SAN JOSÉ (Agencias).— Casi 3 millones de votantes costarricenses se aprestan a elegir hoy a sus próximos gobernantes para el periodo que va de 2010 a 2014.
Todas las encuestas difundidas por medios informativos dan el triunfo a Laura Chinchilla, la candidata del gobernante y socialcristiano Partido Liberación Nacional (PLN), quien es considerada discípula del actual mandatario, Óscar Arias.
Chinchilla ha ocupado el cargo de vicepresidenta, ministra de las carteras de Seguridad y Justicia, además de legisladora por el PLN (2002-2006), en uno de los lapsos en que este partido tradicional fue opositor.

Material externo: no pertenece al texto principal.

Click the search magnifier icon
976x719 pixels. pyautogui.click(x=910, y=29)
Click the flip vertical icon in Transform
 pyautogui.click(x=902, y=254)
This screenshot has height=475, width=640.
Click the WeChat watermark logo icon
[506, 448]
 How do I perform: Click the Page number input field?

La candidata del PLN, cuyo lema de campaña es “Laura, firme y honesta”, cuenta con 41.9% de intención de voto, y es seguida en las encuestas por Otto Guevara, del derechista Movimiento Libertario (ML).
La Constitución de Costa Rica establece que el candidato ganador debe obtener al menos 40% de los votos para evitar ir a segunda ronda.

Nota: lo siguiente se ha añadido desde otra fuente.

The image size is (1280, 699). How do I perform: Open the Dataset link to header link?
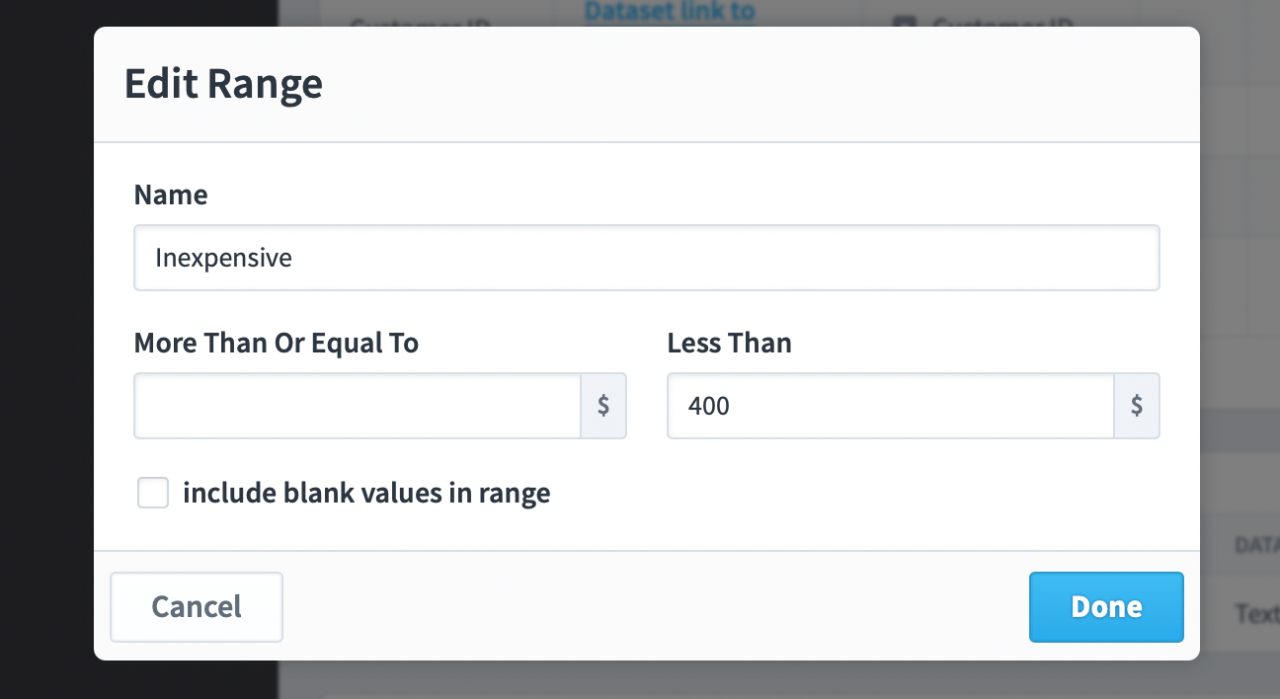pyautogui.click(x=668, y=11)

Aunque Chinchilla se mantiene como la puntera en la intención de voto, analistas consideran improbable que gane los comicios en primera vuelta.
En caso de que ninguno de los candidatos obtenga el menos 40%, la segunda ronda electoral se llevará a cabo el 4 de abril próximo entre los dos aspirantes con más votos.
Con una tradición centrista y una democracia centenaria, este pequeño país de renta media (unos 6 mil 300 dólares per cápita) está a las puertas de una histórica decisión, pues, de confirmarse los vaticinios de las encuestas, podría elegir a su primera presidenta: la socialdemócrata oficialista, Laura Chinchilla.
Al contrario, un triunfo de Otto Guevara, del Movimiento Libertario (ML), o de Ottón Solís, del Partido Acción Ciudadana (PAC), sería un fuerte viraje hacia ideologías de derecha o de izquierda, respectivamente.
Aunque el ambiente en las calles es frío a menos de 24 horas de que se abran los colegios electorales, los costarricenses tienen claro que del resultado de mañana depende el modelo de desarrollo que seguirá su país en los próximos cuatro años.
El mandatario deja la política
El actual jefe de Estado, Óscar Arias, dejará la política una vez que el ganador de las elecciones asuma la presidencia, poniendo fin a una carrera de 40 años que lo hizo uno de los estadistas más respetables de Latinoamérica. “Ya no más”, dijo Arias a Reuters esta semana. “Estoy cansado”, aseguró el aún presidente.